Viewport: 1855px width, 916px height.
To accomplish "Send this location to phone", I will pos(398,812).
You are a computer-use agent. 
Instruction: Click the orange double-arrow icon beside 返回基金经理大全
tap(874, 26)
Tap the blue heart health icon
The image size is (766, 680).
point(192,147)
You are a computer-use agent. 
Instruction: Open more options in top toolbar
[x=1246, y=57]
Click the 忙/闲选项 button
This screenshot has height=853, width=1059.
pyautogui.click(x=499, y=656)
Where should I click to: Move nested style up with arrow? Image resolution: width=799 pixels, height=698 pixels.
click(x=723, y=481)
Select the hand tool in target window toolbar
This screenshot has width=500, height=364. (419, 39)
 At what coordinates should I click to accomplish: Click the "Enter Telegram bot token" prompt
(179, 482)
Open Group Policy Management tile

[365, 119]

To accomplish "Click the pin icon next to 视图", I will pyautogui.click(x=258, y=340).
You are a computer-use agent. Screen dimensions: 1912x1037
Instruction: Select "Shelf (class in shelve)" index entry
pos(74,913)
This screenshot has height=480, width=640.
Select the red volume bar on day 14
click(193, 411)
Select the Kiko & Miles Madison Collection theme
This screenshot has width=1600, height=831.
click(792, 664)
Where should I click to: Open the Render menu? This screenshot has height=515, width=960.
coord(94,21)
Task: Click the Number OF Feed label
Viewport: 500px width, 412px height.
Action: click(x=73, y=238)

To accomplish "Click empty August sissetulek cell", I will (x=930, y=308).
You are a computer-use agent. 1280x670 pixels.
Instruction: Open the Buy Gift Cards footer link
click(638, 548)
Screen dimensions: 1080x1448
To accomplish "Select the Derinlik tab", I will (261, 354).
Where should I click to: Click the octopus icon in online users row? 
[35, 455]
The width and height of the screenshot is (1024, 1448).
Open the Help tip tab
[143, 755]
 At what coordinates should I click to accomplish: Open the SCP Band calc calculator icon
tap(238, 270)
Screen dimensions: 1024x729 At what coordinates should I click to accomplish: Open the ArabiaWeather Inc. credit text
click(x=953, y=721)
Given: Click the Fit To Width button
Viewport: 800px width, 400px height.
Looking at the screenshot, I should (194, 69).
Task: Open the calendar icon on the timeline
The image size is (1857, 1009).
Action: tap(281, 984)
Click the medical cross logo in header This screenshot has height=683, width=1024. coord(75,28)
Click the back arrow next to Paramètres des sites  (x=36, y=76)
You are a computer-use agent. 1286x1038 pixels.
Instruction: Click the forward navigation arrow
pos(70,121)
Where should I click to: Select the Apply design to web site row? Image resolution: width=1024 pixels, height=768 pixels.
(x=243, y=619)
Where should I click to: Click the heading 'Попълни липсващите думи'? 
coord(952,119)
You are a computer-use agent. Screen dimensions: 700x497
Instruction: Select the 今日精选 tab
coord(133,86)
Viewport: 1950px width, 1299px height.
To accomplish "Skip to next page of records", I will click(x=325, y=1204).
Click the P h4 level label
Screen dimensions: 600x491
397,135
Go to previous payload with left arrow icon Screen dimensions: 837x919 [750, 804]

- What the exercise asks: Arrange the stretch from the start of the listing through the line containing "click(193, 411)" as a Markdown table with the columns Row and Line, numbering each row and leaving out blank lines.

- Exercise solution:
| Row | Line |
|---|---|
| 1 | Viewport: 1855px width, 916px height. |
| 2 | To accomplish "Send this location to phone", I will pos(398,812). |
| 3 | You are a computer-use agent.  |
| 4 | Instruction: Click the orange double-arrow icon beside 返回基金经理大全 |
| 5 | tap(874, 26) |
| 6 | Tap the blue heart health icon |
| 7 | The image size is (766, 680). |
| 8 | point(192,147) |
| 9 | You are a computer-use agent.  |
| 10 | Instruction: Open more options in top toolbar |
| 11 | [x=1246, y=57] |
| 12 | Click the 忙/闲选项 button |
| 13 | This screenshot has height=853, width=1059. |
| 14 | pyautogui.click(x=499, y=656) |
| 15 | Where should I click to: Move nested style up with arrow? Image resolution: width=799 pixels, height=698 pixels. |
| 16 | click(x=723, y=481) |
| 17 | Select the hand tool in target window toolbar |
| 18 | This screenshot has width=500, height=364. (419, 39) |
| 19 |  At what coordinates should I click to accomplish: Click the "Enter Telegram bot token" prompt |
| 20 | (179, 482) |
| 21 | Open Group Policy Management tile |
| 22 | [365, 119] |
| 23 | To accomplish "Click the pin icon next to 视图", I will pyautogui.click(x=258, y=340). |
| 24 | You are a computer-use agent. Screen dimensions: 1912x1037 |
| 25 | Instruction: Select "Shelf (class in shelve)" index entry |
| 26 | pos(74,913) |
| 27 | This screenshot has height=480, width=640. |
| 28 | Select the red volume bar on day 14 |
| 29 | click(193, 411) |